Cão comunitário é alvo de ataques brutais em Caxias do Sul
Em um dos ataques, animal foi atingido por pedras que teriam sido arremessadas por três adolescentes
Um cão comunitário foi alvo de duas agressões em um intervalo de apenas três dias em Caxias do Sul, na Serra Gaúcha. O animal, conhecido pelos moradores como Spike, foi atacado em episódios distintos na última semana, mobilizando a Polícia Civil e órgãos de proteção ambiental do município.
O primeiro ataque ocorreu na noite de quarta-feira (1º), quando o cão foi agredido com um pedaço de madeira cravejado de pregos. Três dias depois, no sábado (4), Spike voltou a sofrer maus-tratos, desta vez sendo atingido por pedras que teriam sido arremessadas por três adolescentes. Até o momento, as autoridades não confirmaram se existe ligação entre os dois atos de violência ou se foram ações isoladas.
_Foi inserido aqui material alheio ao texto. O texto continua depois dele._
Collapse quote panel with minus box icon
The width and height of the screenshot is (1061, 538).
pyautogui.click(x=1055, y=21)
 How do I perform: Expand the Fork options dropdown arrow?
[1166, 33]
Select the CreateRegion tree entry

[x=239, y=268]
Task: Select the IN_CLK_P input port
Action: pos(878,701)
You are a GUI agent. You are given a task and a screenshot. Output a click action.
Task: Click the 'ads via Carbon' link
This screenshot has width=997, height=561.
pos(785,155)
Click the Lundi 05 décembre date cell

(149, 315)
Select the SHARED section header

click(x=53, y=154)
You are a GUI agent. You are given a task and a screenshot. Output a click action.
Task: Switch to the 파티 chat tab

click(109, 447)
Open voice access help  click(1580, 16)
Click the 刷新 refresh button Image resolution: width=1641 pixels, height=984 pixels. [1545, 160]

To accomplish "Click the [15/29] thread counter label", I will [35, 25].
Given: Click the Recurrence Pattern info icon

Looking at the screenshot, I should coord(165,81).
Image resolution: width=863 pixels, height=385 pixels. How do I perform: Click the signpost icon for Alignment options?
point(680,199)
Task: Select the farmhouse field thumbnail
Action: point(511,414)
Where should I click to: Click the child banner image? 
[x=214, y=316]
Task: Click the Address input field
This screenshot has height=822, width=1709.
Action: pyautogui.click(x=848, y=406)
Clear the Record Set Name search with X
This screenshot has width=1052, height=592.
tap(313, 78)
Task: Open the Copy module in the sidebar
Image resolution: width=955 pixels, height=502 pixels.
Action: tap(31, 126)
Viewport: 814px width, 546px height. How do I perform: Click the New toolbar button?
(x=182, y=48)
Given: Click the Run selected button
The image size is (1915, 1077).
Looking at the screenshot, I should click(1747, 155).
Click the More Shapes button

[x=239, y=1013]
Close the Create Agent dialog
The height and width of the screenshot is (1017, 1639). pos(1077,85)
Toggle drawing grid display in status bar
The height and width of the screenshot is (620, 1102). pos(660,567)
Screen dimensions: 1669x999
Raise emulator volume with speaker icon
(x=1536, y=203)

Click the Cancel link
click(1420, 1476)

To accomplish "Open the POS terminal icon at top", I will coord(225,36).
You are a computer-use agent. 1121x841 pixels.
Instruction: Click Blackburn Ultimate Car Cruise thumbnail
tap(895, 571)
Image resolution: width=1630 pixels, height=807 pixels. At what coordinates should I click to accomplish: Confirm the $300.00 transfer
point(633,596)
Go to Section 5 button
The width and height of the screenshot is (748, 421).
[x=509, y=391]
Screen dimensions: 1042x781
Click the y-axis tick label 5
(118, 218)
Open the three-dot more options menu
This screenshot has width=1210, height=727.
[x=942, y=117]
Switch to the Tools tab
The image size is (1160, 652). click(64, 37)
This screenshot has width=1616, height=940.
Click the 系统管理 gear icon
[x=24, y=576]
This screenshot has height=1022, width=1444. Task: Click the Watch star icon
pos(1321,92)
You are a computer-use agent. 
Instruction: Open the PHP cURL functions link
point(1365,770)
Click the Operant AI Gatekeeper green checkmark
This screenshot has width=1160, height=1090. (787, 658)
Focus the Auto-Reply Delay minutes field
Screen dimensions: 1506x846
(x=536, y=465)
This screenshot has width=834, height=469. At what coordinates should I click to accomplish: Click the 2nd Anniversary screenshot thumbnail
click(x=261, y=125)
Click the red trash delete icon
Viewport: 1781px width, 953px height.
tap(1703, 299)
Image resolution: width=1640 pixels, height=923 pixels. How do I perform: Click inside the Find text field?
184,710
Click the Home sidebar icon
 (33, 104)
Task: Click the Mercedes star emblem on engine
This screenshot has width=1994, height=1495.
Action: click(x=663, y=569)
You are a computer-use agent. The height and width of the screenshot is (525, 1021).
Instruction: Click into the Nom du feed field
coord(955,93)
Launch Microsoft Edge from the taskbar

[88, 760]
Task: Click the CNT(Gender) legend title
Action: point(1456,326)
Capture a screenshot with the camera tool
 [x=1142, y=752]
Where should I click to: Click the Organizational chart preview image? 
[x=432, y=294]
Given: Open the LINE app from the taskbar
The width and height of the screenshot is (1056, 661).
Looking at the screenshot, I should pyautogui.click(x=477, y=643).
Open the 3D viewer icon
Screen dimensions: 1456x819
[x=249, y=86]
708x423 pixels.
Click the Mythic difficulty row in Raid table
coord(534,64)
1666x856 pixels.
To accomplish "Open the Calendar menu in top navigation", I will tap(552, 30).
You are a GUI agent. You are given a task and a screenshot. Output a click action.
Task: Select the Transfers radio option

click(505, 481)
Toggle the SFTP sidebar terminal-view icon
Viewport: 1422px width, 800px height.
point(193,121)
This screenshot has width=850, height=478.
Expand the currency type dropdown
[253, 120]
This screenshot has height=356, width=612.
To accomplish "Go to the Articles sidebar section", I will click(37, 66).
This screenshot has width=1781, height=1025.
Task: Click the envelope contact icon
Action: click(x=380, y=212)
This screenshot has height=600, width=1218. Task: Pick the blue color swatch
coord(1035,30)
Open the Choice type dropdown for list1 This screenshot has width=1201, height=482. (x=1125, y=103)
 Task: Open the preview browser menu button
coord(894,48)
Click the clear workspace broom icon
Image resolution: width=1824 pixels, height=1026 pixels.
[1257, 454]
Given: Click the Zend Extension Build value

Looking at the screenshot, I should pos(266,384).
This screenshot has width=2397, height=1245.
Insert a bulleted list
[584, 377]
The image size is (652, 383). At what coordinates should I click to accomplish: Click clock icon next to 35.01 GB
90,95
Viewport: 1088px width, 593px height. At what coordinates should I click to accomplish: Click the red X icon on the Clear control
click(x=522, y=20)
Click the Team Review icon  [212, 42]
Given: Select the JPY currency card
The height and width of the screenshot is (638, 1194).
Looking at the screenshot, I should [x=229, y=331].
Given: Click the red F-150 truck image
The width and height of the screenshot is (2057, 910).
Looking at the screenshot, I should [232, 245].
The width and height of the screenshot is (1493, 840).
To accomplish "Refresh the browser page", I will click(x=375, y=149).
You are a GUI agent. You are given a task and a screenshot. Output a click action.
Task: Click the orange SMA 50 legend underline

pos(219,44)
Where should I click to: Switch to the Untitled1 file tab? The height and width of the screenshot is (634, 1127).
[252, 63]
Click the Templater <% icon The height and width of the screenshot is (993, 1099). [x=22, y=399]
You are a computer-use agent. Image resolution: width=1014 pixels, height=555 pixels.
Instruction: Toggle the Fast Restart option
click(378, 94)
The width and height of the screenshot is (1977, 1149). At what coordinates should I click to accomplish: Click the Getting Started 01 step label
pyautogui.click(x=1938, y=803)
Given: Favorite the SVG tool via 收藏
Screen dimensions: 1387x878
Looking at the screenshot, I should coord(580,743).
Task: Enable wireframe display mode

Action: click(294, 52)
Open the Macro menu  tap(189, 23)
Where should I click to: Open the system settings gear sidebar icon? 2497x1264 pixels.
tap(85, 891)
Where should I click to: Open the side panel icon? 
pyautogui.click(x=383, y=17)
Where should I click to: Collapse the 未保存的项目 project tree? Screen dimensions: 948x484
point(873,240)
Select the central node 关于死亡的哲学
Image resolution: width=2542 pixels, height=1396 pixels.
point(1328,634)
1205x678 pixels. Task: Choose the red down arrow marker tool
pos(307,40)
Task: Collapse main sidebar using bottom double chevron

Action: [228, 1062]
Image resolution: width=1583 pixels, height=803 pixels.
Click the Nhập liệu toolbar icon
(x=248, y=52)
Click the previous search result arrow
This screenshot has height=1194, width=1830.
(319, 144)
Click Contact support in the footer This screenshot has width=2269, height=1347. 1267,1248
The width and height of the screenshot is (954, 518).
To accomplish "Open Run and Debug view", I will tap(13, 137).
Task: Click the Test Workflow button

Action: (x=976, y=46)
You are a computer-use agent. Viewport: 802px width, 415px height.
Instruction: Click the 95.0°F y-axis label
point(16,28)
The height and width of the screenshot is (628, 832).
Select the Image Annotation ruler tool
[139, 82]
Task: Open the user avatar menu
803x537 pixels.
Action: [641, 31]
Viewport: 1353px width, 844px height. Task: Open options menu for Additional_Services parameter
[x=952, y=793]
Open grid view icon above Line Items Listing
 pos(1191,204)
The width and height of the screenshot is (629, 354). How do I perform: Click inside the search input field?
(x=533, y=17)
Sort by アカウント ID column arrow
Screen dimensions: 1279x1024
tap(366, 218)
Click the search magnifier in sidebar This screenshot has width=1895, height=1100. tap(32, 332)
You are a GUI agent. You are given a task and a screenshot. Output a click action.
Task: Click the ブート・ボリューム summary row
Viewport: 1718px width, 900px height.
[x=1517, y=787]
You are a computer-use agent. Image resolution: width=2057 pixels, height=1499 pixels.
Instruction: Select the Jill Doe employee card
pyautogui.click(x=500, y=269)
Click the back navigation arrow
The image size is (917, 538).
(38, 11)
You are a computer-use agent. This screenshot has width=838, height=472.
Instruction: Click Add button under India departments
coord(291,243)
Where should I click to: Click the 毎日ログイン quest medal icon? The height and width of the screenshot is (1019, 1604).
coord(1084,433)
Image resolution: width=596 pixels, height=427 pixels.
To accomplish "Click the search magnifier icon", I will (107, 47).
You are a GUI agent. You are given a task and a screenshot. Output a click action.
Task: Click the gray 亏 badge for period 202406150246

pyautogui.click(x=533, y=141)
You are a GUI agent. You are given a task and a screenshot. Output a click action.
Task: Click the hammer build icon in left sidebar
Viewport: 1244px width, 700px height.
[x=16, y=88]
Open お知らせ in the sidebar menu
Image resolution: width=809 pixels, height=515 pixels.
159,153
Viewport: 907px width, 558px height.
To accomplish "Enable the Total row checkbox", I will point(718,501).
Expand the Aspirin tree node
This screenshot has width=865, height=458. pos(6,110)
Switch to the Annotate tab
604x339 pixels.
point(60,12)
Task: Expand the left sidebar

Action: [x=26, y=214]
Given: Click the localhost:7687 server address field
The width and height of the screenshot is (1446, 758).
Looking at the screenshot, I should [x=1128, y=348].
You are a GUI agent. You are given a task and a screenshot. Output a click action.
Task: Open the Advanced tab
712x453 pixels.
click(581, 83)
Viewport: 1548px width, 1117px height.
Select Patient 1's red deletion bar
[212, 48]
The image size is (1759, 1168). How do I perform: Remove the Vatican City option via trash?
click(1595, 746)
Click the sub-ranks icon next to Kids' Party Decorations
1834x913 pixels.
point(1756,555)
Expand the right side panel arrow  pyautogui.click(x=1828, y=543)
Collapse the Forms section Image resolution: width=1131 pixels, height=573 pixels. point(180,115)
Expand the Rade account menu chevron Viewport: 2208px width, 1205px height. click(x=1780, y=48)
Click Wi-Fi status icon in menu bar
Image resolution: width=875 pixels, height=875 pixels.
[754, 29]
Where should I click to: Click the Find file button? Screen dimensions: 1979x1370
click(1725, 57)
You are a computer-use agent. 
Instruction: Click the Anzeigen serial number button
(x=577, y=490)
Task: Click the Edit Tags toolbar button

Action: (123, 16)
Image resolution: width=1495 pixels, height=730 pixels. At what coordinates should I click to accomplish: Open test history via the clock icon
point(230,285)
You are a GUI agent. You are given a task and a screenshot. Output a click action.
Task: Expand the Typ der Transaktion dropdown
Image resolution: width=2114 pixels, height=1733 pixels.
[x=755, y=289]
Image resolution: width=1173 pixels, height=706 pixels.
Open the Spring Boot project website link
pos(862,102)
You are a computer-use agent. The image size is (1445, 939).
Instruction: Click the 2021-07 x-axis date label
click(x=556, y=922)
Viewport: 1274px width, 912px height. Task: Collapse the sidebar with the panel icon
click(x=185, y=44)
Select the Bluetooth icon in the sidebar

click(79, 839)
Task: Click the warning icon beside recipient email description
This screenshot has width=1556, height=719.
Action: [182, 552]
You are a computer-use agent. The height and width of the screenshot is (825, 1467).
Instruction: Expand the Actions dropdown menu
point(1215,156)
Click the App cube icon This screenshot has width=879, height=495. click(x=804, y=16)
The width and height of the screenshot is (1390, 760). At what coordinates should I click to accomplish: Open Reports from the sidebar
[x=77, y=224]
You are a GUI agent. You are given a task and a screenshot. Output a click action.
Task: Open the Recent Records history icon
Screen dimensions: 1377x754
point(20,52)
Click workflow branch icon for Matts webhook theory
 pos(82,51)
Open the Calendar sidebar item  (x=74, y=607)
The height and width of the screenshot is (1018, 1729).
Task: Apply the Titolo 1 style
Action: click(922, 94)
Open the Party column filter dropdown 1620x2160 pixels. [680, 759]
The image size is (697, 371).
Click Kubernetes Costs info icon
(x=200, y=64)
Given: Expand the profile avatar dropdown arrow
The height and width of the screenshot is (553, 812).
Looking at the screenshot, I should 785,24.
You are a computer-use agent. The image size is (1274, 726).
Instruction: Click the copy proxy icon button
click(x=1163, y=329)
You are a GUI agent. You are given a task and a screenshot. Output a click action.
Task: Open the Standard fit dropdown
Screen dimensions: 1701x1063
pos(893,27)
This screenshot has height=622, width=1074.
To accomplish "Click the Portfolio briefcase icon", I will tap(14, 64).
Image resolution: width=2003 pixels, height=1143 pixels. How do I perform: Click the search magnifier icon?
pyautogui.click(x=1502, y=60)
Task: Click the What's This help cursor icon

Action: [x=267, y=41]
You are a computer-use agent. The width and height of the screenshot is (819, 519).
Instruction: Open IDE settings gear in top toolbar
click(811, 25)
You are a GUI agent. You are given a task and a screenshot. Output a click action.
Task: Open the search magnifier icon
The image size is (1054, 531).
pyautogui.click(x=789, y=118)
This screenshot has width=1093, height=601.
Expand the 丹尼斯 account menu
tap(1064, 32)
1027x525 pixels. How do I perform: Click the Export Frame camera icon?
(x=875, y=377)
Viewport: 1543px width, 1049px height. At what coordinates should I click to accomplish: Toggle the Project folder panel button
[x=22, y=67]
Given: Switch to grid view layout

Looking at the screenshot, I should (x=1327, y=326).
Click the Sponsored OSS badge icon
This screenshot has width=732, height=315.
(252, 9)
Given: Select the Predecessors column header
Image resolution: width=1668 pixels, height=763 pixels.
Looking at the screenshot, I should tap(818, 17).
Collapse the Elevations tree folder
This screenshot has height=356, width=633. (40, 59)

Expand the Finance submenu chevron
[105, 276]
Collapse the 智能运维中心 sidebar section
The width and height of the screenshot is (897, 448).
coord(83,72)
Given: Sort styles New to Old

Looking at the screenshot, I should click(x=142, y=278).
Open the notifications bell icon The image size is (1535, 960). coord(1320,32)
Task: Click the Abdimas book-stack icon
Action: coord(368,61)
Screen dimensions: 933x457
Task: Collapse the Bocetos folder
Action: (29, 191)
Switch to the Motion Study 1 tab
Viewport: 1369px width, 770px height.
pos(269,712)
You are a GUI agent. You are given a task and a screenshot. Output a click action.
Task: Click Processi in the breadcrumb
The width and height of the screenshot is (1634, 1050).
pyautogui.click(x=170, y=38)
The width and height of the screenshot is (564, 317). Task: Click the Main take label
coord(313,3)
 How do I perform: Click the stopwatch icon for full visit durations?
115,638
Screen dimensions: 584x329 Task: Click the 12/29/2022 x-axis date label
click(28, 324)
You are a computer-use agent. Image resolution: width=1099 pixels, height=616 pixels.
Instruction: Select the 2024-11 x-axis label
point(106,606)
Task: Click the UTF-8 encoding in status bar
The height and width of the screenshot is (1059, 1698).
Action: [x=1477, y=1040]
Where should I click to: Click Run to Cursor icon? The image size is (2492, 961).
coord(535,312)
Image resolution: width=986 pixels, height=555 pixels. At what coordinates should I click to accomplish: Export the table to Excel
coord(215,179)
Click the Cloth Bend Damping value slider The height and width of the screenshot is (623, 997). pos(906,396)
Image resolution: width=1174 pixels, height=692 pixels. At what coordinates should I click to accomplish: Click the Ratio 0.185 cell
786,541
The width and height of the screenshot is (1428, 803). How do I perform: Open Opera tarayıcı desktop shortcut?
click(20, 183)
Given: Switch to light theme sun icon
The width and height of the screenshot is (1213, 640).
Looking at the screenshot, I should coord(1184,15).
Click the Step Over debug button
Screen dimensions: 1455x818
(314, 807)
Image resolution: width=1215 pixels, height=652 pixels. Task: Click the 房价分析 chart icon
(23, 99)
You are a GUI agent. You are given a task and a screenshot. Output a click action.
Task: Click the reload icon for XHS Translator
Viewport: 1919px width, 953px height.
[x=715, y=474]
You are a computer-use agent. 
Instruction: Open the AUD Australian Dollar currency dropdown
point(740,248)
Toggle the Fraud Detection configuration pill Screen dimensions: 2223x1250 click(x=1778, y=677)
Após os ataques, o animal foi prontamente resgatado pelo Departamento de Proteção Animal da prefeitura e encaminhado ao Hospital Veterinário da Universidade de Caxias do Sul (UCS). Apesar da gravidade das agressões e da natureza dos instrumentos utilizados nos ataques, os veterinários informaram que Spike apresenta quadro estável e não corre risco de morte, seguindo sob observação e tratamento para os ferimentos.
A Polícia Civil instaurou um inquérito para identificar os responsáveis pelos ataques. Imagens de câmeras de monitoramento da região podem auxiliar na localização dos suspeitos, que ainda não foram encontrados. A legislação brasileira prevê penas severas para o crime de maus-tratos a animais, especialmente quando envolve cães e gatos, podendo resultar em reclusão de dois a cinco anos, além de multa e proibição da guarda.